The counter on the panel shows where we are in the 30-day window. Past day 30, the panels switch to "30+ days in" and the data-driven cards take over. If a panel still appears past day 30, it means we've crossed the time threshold but the data is still sparse — usually because the sky's been quieter than expected. Give it another week.
Public flight share pages #
Every flight gets a permanent shareable URL: /flight/{TAIL}/{FLIGHT_ID}. You can grab it via the Share button next to the back link on any plane detail page (and on the admin recent-flights view). The link works without auth and includes a social-friendly preview image.
Flights are kept for 30 days; older ones are pruned automatically.
Where the data comes from #
Aircraft positions are pulled from public ADS-B telemetry. The primary source is adsb.fi; the fallback is OpenSky Network. Both are anonymous, free, and require attribution — provided in the app footer and on the legal page.
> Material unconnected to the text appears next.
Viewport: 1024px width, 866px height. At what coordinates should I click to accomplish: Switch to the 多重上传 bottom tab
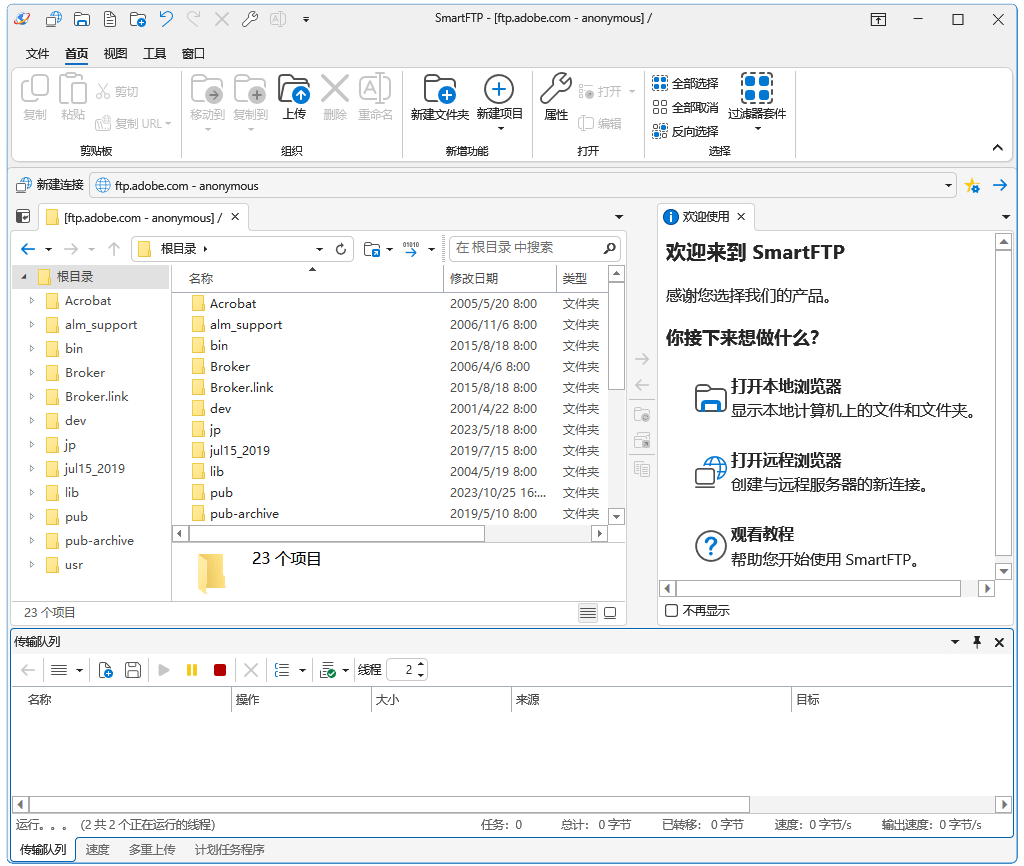point(152,850)
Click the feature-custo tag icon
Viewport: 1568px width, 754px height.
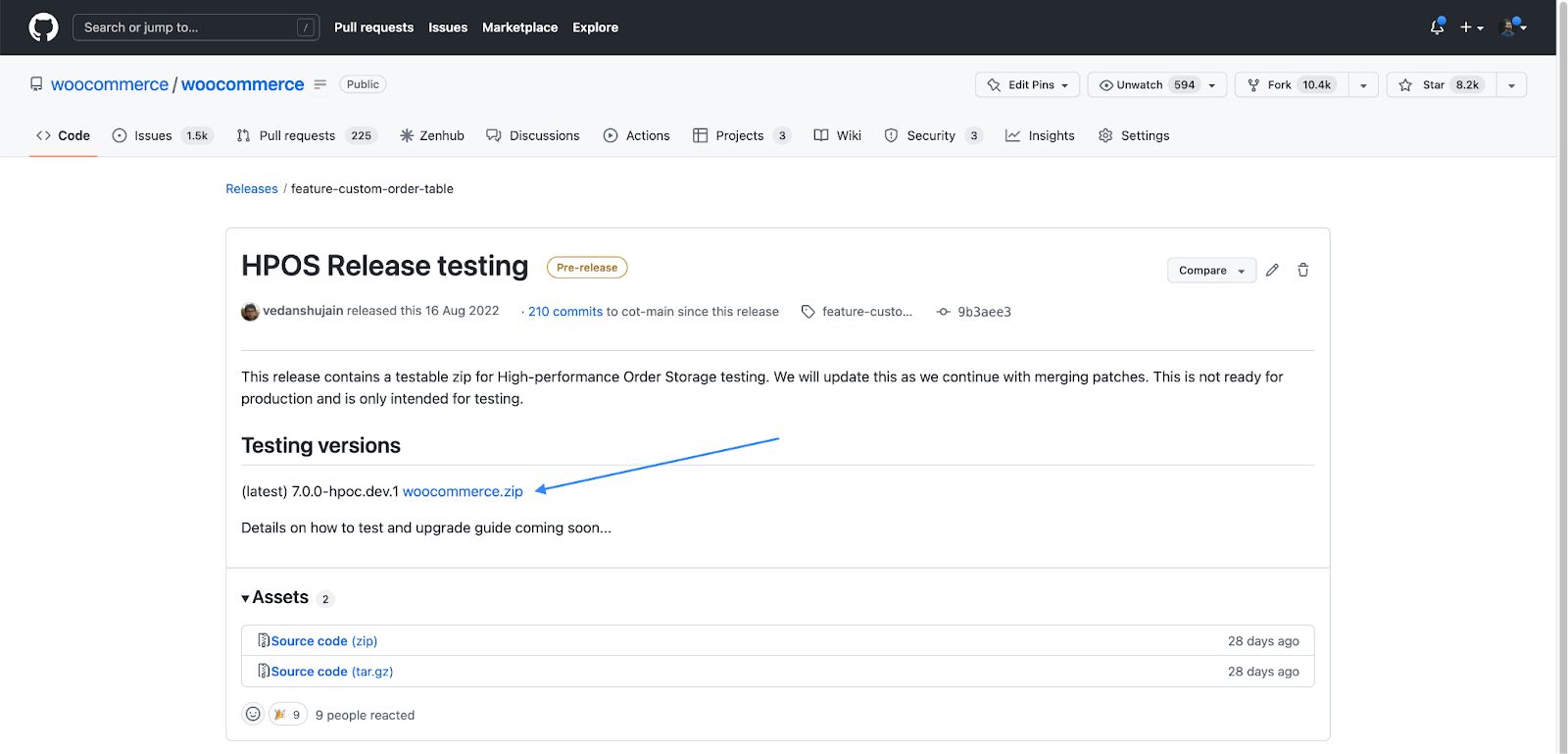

The tail registry is built from publicly available state and county fleet records. If you spot a wrong tail or a misclassified aircraft, email feedback@smokysignal.app.
We don't use enforcement-tier feeds, FlightAware Pro, ADS-B Exchange premium, or anything not freely available to anyone with a Pi and a dongle.
Privacy #
We don't track who you are or what you do in the app. The only thing that touches our servers is the Spotted button — when tapped, it sends your current location plus the timestamp to our database. That data isn't tied to any account or identifier; it's used to validate when planes go silent on ADS-B.
Your screen wake-lock preference and hot-zone filter live in your phone's local storage and never leave the device.
Troubleshooting #
- The hot-zones heatmap is empty. Either we're inside the 30-day learning window (see "Why is it still learning?" above), or your filter is narrow enough that nothing matches — try widening the operator or region.
- The map shows "MapTiler key missing." The deployment is missing its
NEXT_PUBLIC_MAPTILER_KEYenvironment variable. The app still works, but maps won't render. - "Couldn't get a fix" when tapping Spotted. Your browser's location permission is denied or your GPS is having a moment. Allow location access for
smokysignal.appin browser settings. - The activity feed is empty. Either no fleet member has had a state change recently, or — if it's been many hours — the cron job that refreshes the snapshot may be on its daily schedule. Activity events fire once per snapshot refresh.